A partir de là l’homme est responsable du film qu’il invente et il ne peut plus avoir la prétention de le justifier en disant qu’il est scientifique.
@Renaud
Il y n’y a pas de “discours scientifique”. Science et spiritualité ne sont ni opposées ni complémentaires. Elles sont simplement différentes, totalement étrangères l’une à l’autre. La science n’est pas le spirituel et n’en a nul besoin, car son rôle n’est pas de répondre à des questions de sens, d’éthique, de morale ou de politique. Elle ne détient aucune vérité, elle n’a rien à révéler, elle cherche à découvrir, à identifier, à comprendre, à expliquer des phénomènes, à expérimenter, à vérifier ses lois et ses hypothèses, à douter et à se remettre en question. Le domaine du spirituel c’est la croyance et la vérité révélée, celui de la science c’est la raison et la réalité recherchée et démontrée. Le “scientisme” n’est pas la science. Il est fondamentalement non scientifique, il est effectivement idéologique et religieux. Peillon, sa cour et ses lobbies n’ont rien de scientifiques ni de rationalistes, ce sont des idéologues, des idéologues bornés et dangereux, c’est vrai, parce qu’ils ont les convictions et l’intolérance des fanatiques religieux. La prétendue “théorie du genre”, pour la citer une fois encore, ne répond à aucun critère de ce qui fait une science. Elle est purement idéologique, politique et moraliste. Ce qu’on lui oppose n’est pas scientifique non plus, d’ailleurs. On parle en l’occurrence de valeurs, non de faits scientifiques. Rien à voir.

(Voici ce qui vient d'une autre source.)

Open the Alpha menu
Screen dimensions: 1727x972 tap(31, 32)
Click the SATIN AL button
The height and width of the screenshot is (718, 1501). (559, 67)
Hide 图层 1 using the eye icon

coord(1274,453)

Nous vivons toujours sur la vieille idée scientiste de l’irréfutabilité du discours scientifique.
Même si en interne la science ne croit plus à la solidité et à la neutralité de son discours, celui-ci s’impose pour le profane comme la référence rationnelle opposée à l’irrationnel vu systématiquement comme pré-rationnel.
Aujourd’hui la croyance en la scientificité comme critère pour gouverner le monde s’effrite de plus en plus chez ceux qui la subisse et se sentent manipulés.
Il devient clair que le discours de la science contient toujours une idéologie masquée, la plupart du temps soumise au pouvoir de l’argent et des puissants.
Le monde est en attente d’un nouveau paradigme post-scientifique, supra-rationnel.
Espérons que la naissance du nouveau paradigme ait lieu eu grand jour, en impliquant les peuples, les religions et tous les acteurs de la vie sociale.
Sinon ce seront des Peillon qui imposeront leur nouvelle religion mondiale élitiste et luciférienne sans que le profane ne comprenne quoique ce soit à ce qui se passe.
Comme vous dites bien ce qui occupaient vaseusement mes 2 hémisphères! “La vérité coûte moins que la science” et “Brandir la science comme un crucifix”…moortel!